Raoul
tak perlu menjawab kali ini, sebab pada saat itu Simone masuk. Ia tampak lemah
dan pucat, namun jelas telah berhasil mengendalikan diri sepenuhnya. Ia
menjabat tangan Madame Exe, walau Raoul melihat tubuhnya agak gemetar saat
berjabat tangan itu.
“Saya ikut simpati, Madame, mendengar Anda
kurang sehat,” kata Madame Exe.
“Tidak apa-apa,” kata Simone dengan agak
ketus. “Bisa kita mulai sekarang?”
Ia beranjak ke sudut kecil itu, dan duduk
di kursi berlengan. Sekonyong-konyong kali ini Raoul-lah yang dihinggapi gelombang
rasa takut.
“Kau tidak begitu sehat,” serunya. “Sebaiknya
kita batalkan saja pemanggilan ini. Madame Exe pasti mau mengerti.”
“Monsieur!” Madame Exe bangkit berdiri
dengan marah.
“'Ya, ya, sebaiknya dibatalkan saja, saya
yakin itu.”
“Madame Simone sudah menjanjikan
pemanggilan terakhir pada saya.”
“Memang benar,” kata Simone dengan suara
pelan, “dan saya siap memenuhi janji saya.”

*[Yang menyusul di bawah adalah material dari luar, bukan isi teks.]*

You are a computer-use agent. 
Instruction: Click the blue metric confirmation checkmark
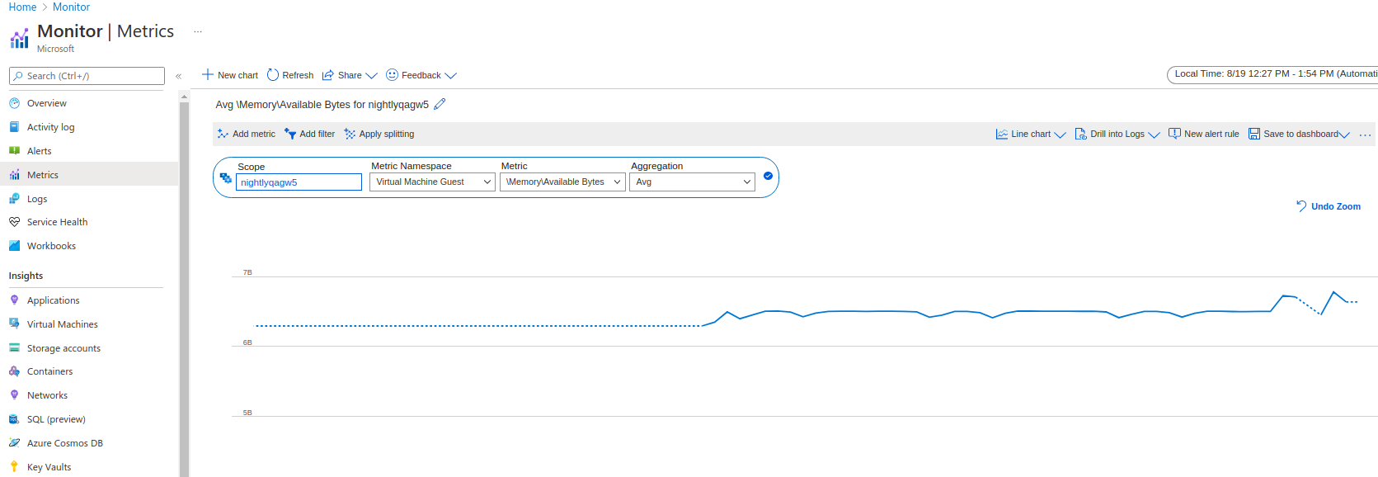(x=768, y=176)
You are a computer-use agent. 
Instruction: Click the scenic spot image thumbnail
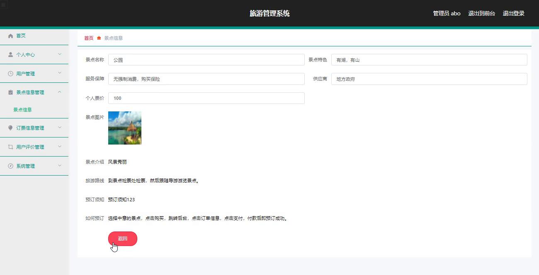tap(124, 128)
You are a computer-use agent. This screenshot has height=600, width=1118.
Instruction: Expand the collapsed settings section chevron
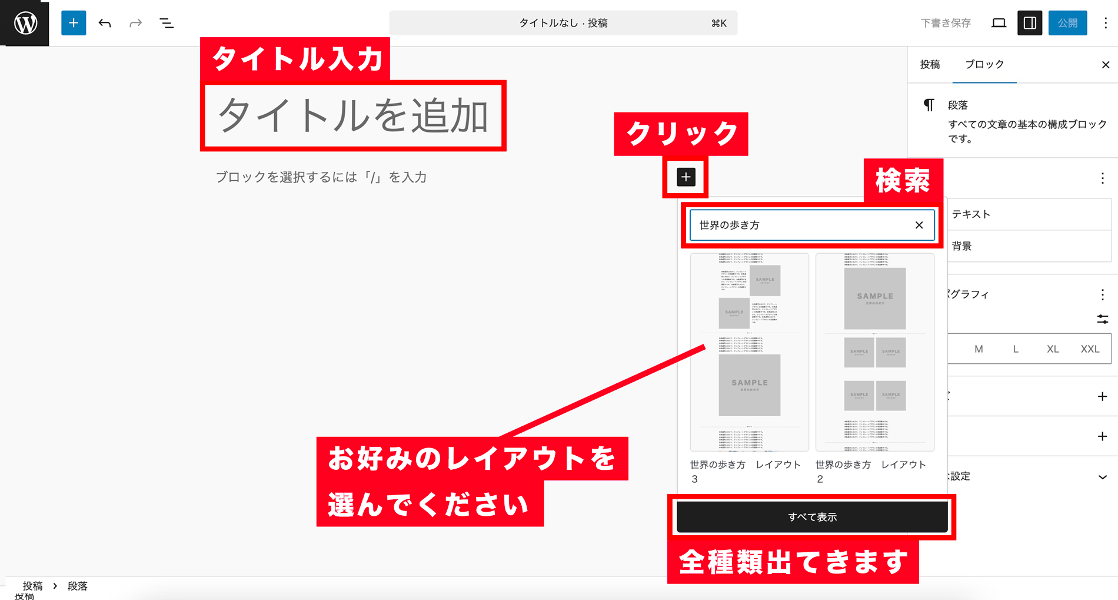[x=1102, y=477]
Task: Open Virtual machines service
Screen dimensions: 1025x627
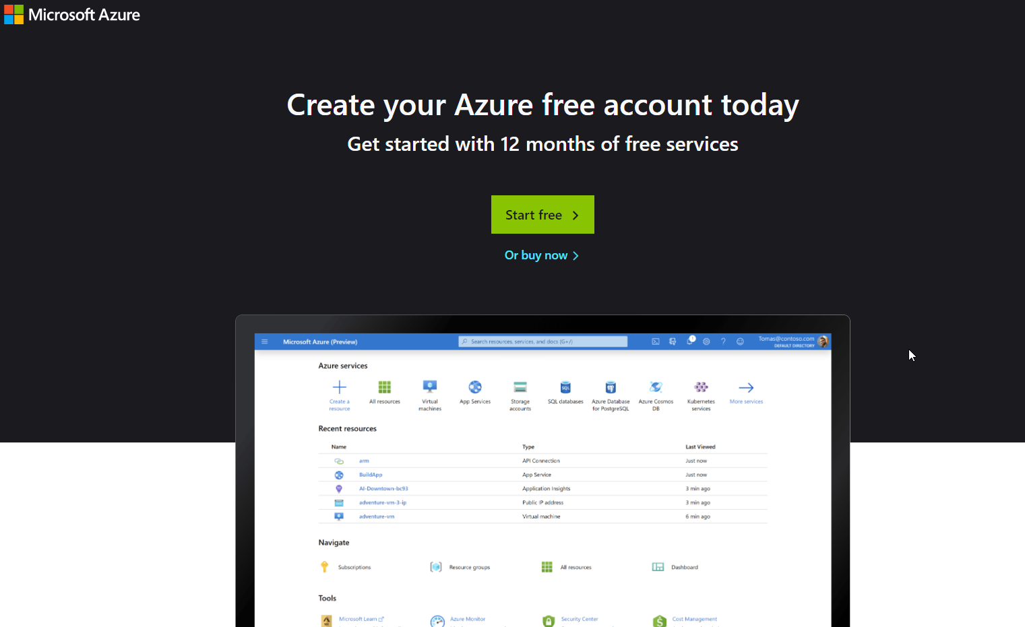Action: pos(429,394)
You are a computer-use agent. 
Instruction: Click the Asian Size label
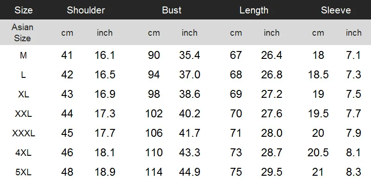pyautogui.click(x=22, y=32)
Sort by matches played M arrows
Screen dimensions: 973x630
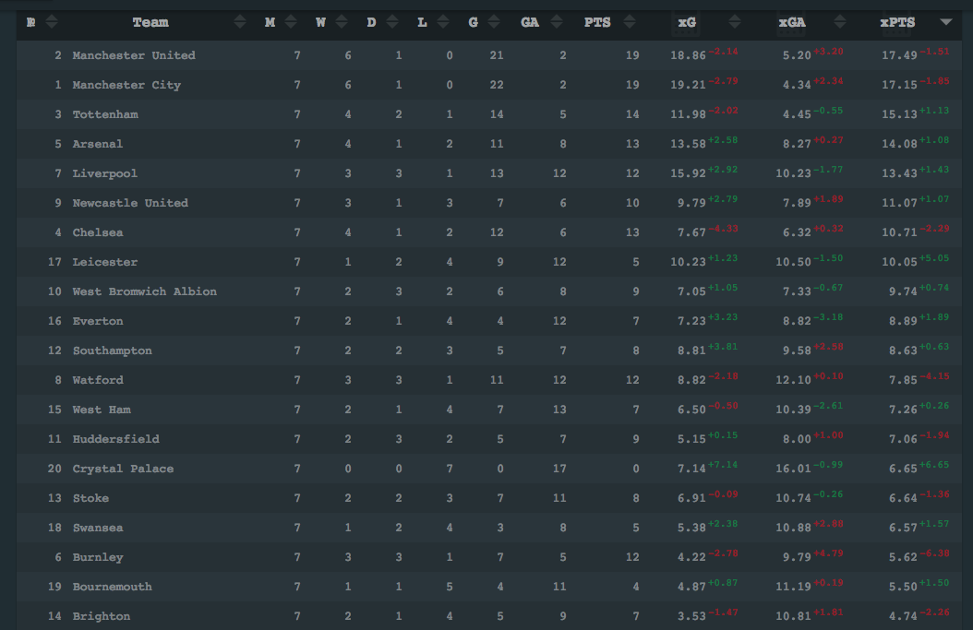point(291,22)
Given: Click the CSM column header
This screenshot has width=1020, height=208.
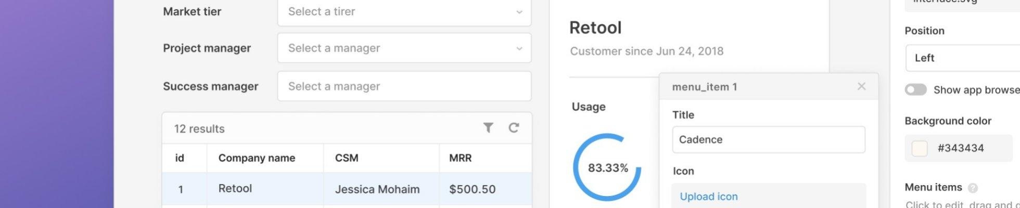Looking at the screenshot, I should tap(347, 158).
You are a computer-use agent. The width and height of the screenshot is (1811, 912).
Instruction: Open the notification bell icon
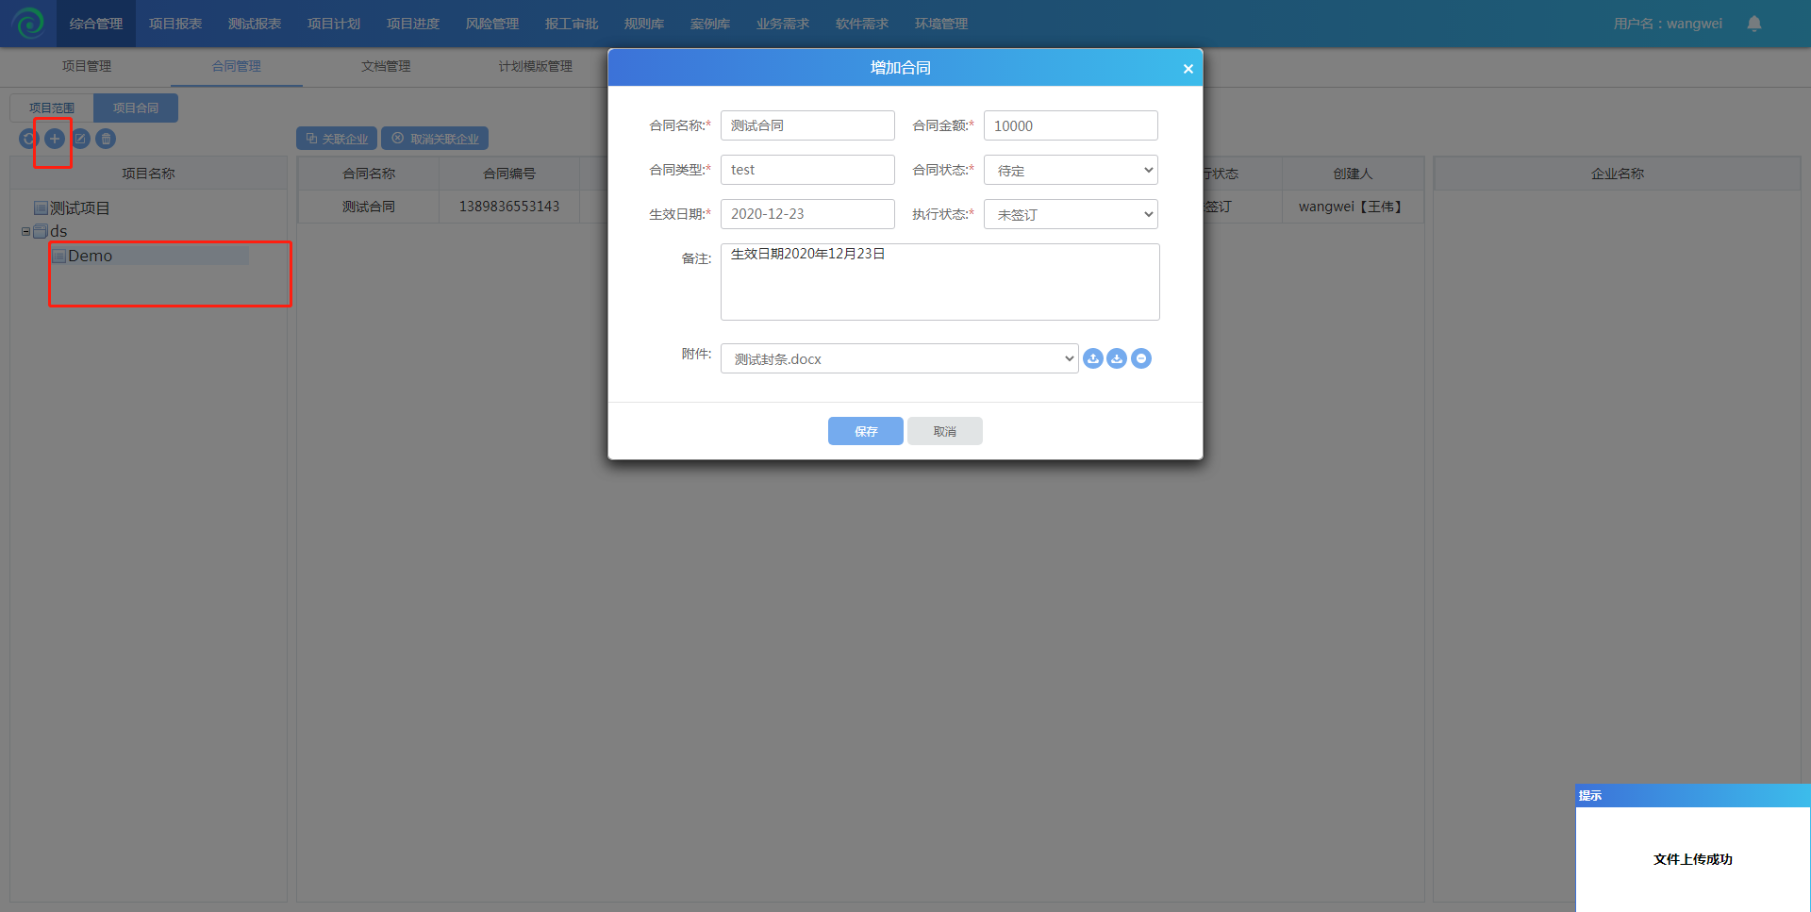click(x=1753, y=24)
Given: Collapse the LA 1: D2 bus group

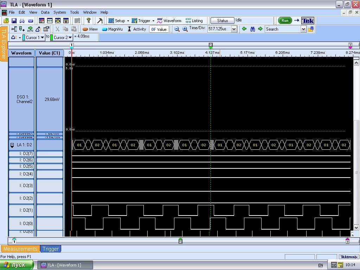Looking at the screenshot, I should [12, 145].
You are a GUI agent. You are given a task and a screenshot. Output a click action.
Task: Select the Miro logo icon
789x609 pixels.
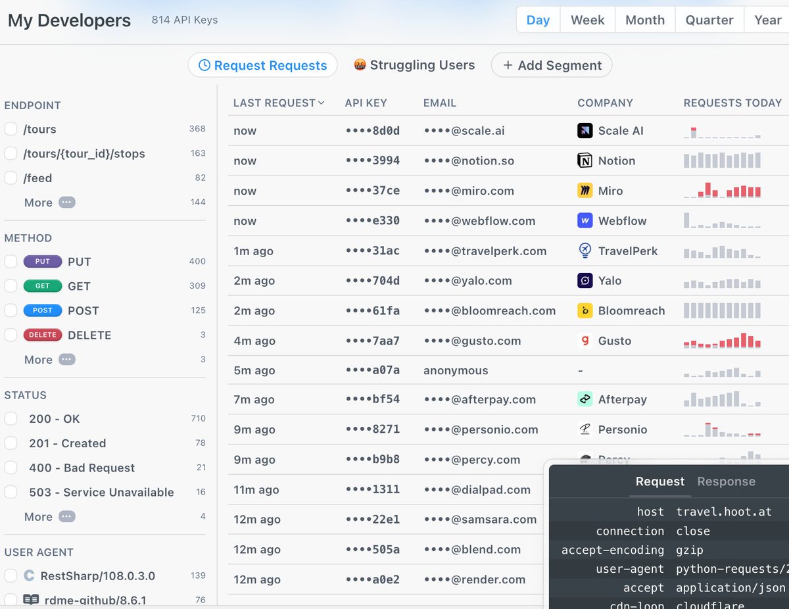(x=584, y=191)
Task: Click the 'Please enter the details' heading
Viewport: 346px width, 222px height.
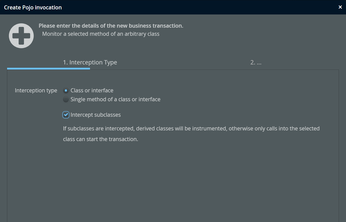Action: click(x=111, y=26)
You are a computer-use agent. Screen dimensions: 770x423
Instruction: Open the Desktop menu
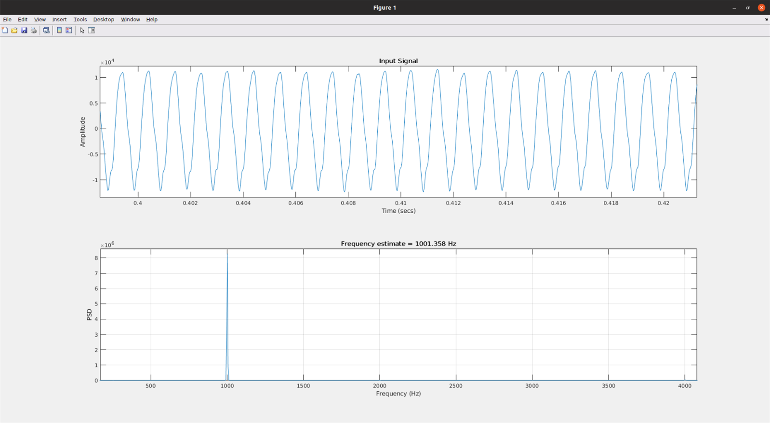point(104,20)
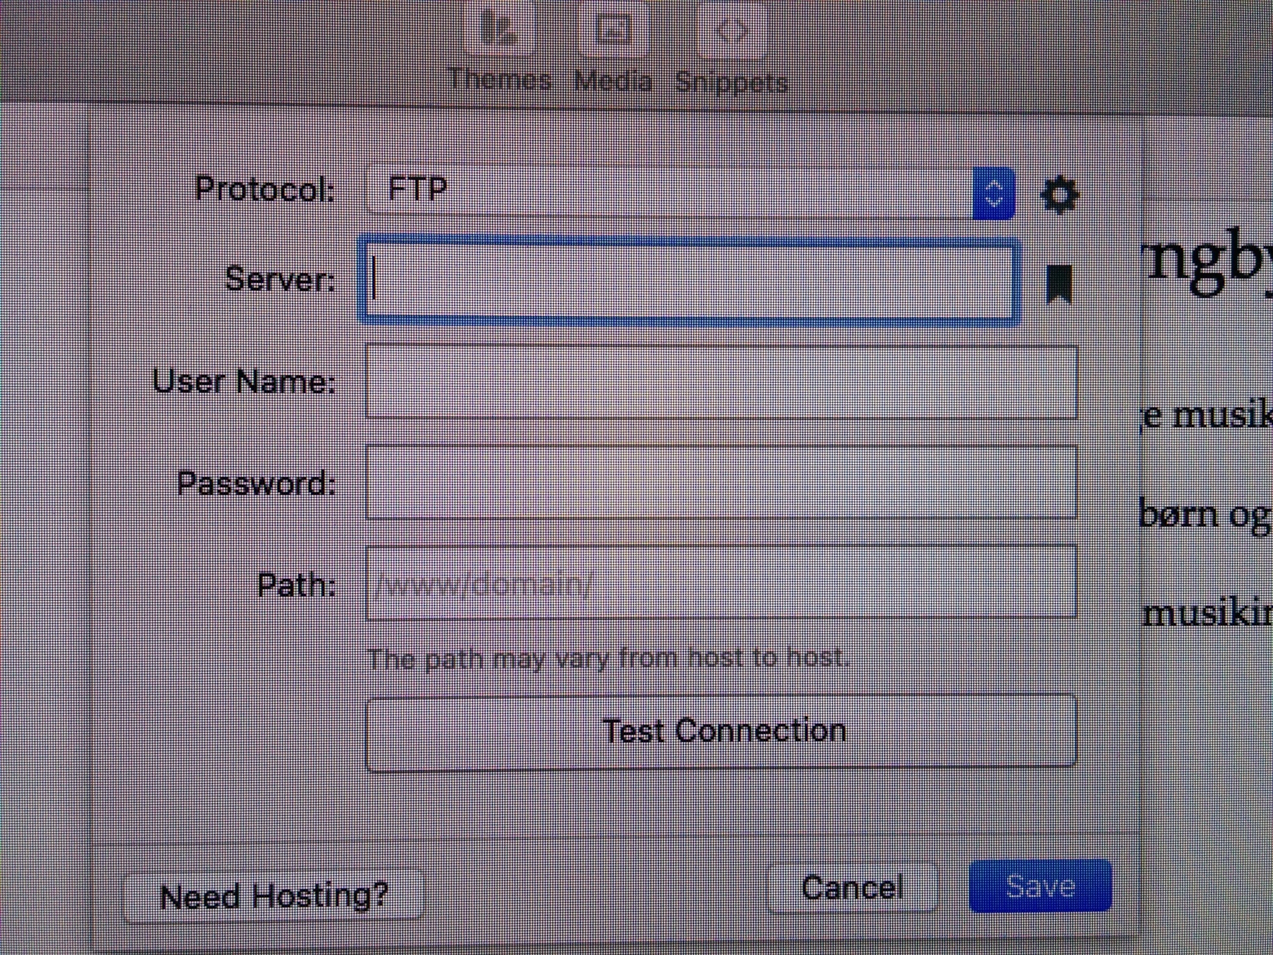Click into the User Name field
The height and width of the screenshot is (955, 1273).
pos(721,382)
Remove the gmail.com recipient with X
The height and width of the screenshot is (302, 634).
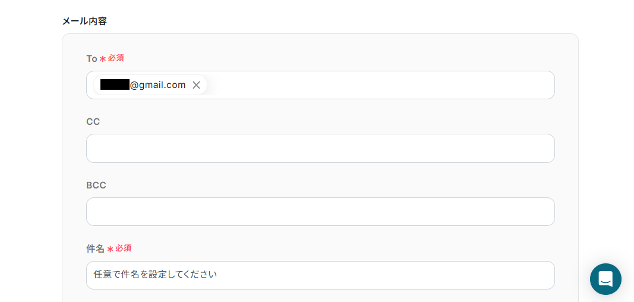click(196, 85)
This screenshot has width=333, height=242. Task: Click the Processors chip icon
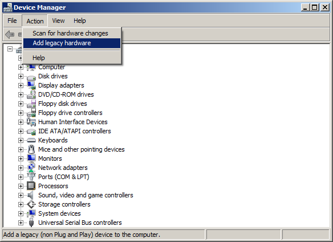[x=31, y=186]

“Saya berpegang pada janji Anda, Madame,”
kata Madame Exe.
“Saya tidak akan ingkar janji,” sahut Simone
dengan nada dingin. “Tak usah takut, Raoul,” tambahnya dengan lembut. “Toh ini
untuk terakhir kali - terakhir kali, syukurlah.”
Setelah ia memberi tanda, Raoul pun
memasang tirai hitam yang berat itu menutupi sudut tersebut. Ia juga menarik
tirai-tirai jendela, sehingga ruangan itu setengah gelap. Ia menyuruh Madame Exe
duduk di salah satu kursi, dan ia sendiri bersiap-siap duduk di kursi satunya.
Namun Madame Exe tampak ragu-ragu.
“Maafkan saya, Monsieur, tapi... Anda
tentunya mengerti bahwa saya percaya sepenuhnya akan integritas Anda dan Madame
Simone. Tapi agar kesaksian saya jadi lebih berharga, maafkan kalau saya
lancang membawa ini.” Dari tas tangannya ia mengeluarkan seutas tali tipis.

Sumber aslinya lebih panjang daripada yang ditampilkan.